StatBot.Swiss: Bilingual Open Data Exploration in Natural Language
Farhad Nooralahzadeh, Yi Zhang, Ellery Smith, Sabine Maennel, Cyril Matthey-Doret, Raphaël de Fondville, Kurt Stockinger
TL;DR
StatBot.Swiss introduces the first bilingual Text-to-SQL benchmark by compiling 455 NL/SQL pairs over 35 real Swiss databases in English and German, derived from opendata.swiss.

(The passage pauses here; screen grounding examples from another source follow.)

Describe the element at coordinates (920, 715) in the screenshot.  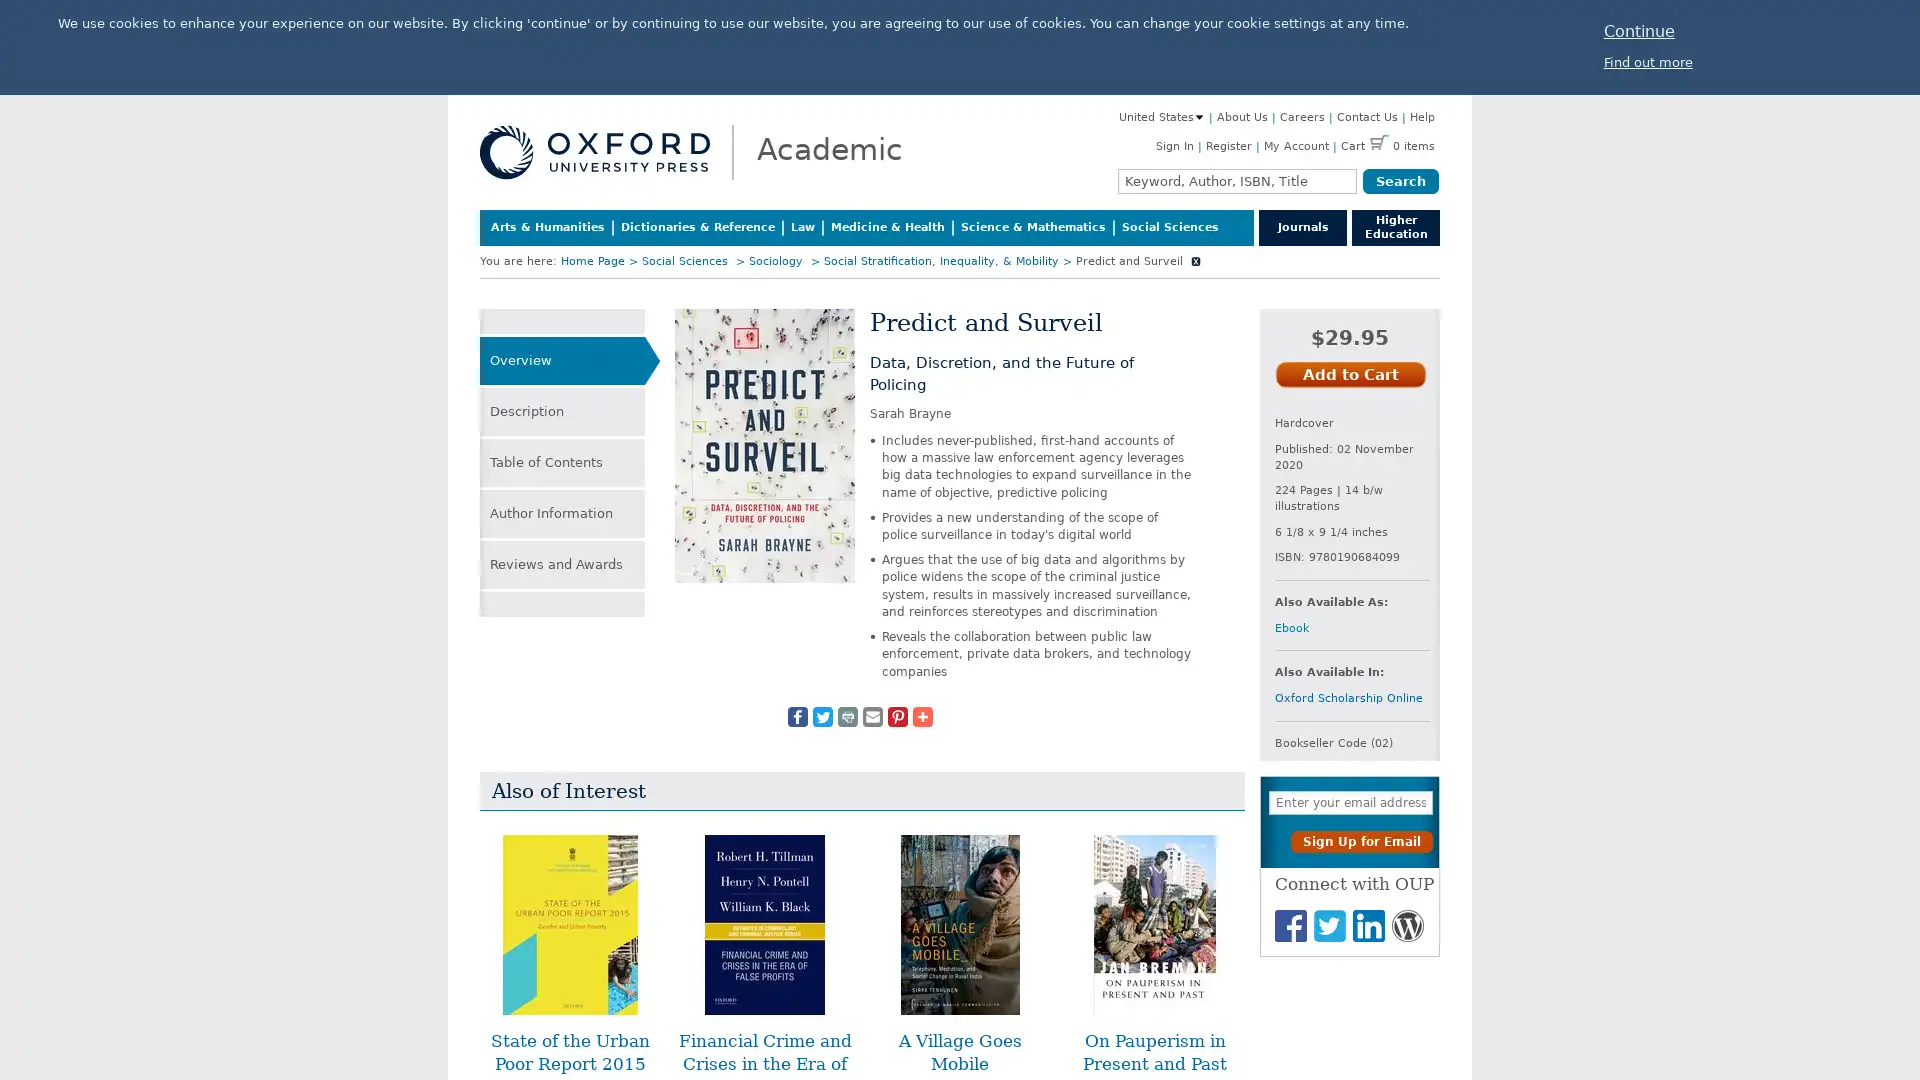
I see `Share to More` at that location.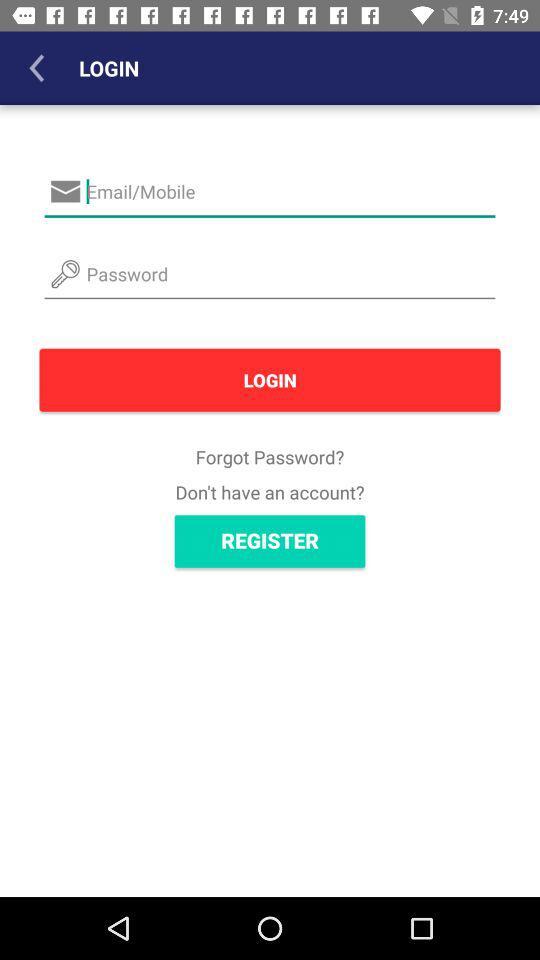 The image size is (540, 960). What do you see at coordinates (270, 457) in the screenshot?
I see `icon below login` at bounding box center [270, 457].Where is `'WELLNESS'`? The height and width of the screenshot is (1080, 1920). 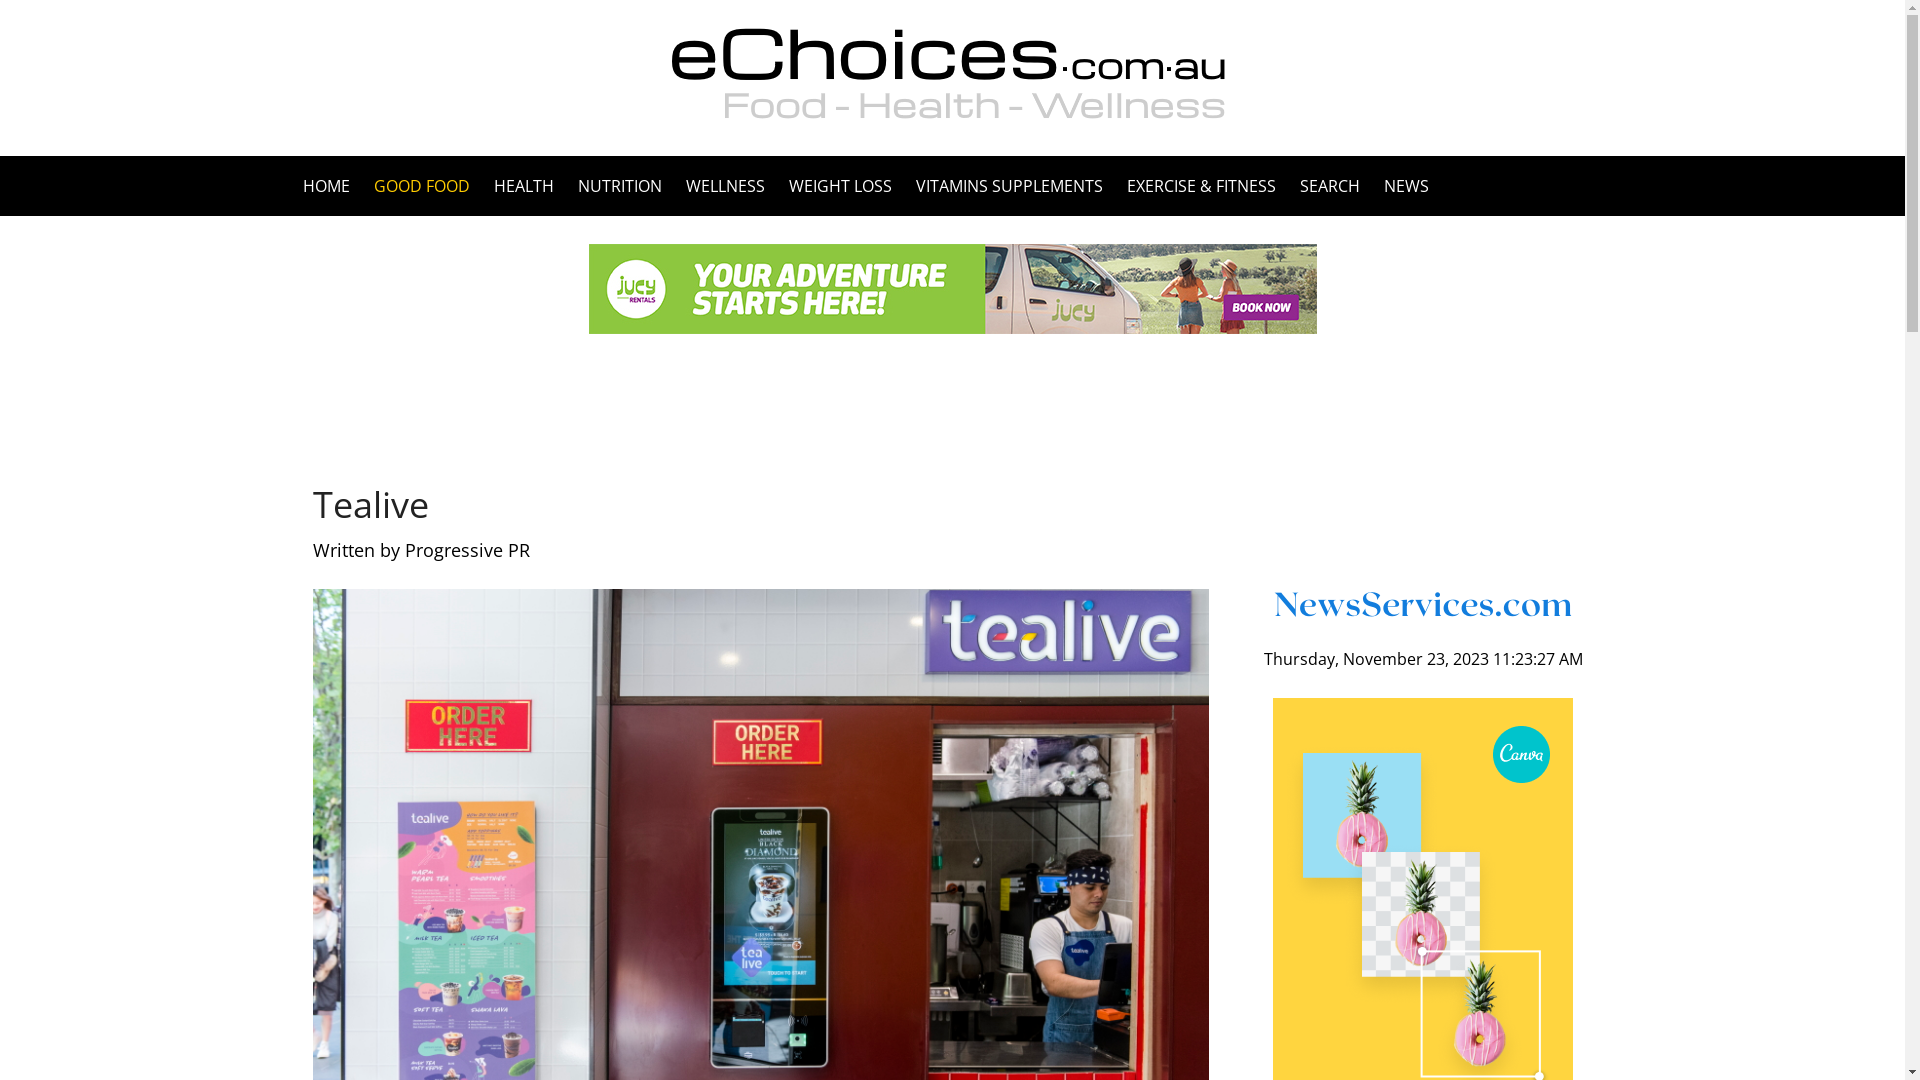
'WELLNESS' is located at coordinates (673, 185).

The authors evaluate GPT-3.5-Turbo-16k and Mixtral-8x7B-Instruct using in-context learning with varied exemplar selection, extending Spider hardness with an additional 'unknown' category to capture real-world query complexity. Results show that current LLMs achieve limited exact-match translation, with mean strict execution accuracy around the low tens in zero-shot and modest gains in few-shot prompts, while soft and partial metrics reveal partial progress toward user intents. The work highlights the need for improved multilingual prompting, larger and more diverse bilingual datasets, and future cross-lingual Text-to-SQL research, offering a robust baseline for bilingual real-world applications.
Abstract
The potential for improvements brought by Large Language Models (LLMs) in Text-to-SQL systems is mostly assessed on monolingual English datasets. However, LLMs' performance for other languages remains vastly unexplored. In this work, we release the StatBot.Swiss dataset, the first bilingual benchmark for evaluating Text-to-SQL systems based on real-world applications. The StatBot.Swiss dataset contains 455 natural language/SQL-pairs over 35 big databases with varying level of complexity for both English and German. We evaluate the performance of state-of-the-art LLMs such as GPT-3.5-Turbo and mixtral-8x7b-instruct for the Text-to-SQL translation task using an in-context learning approach. Our experimental analysis illustrates that current LLMs struggle to generalize well in generating SQL queries on our novel bilingual dataset.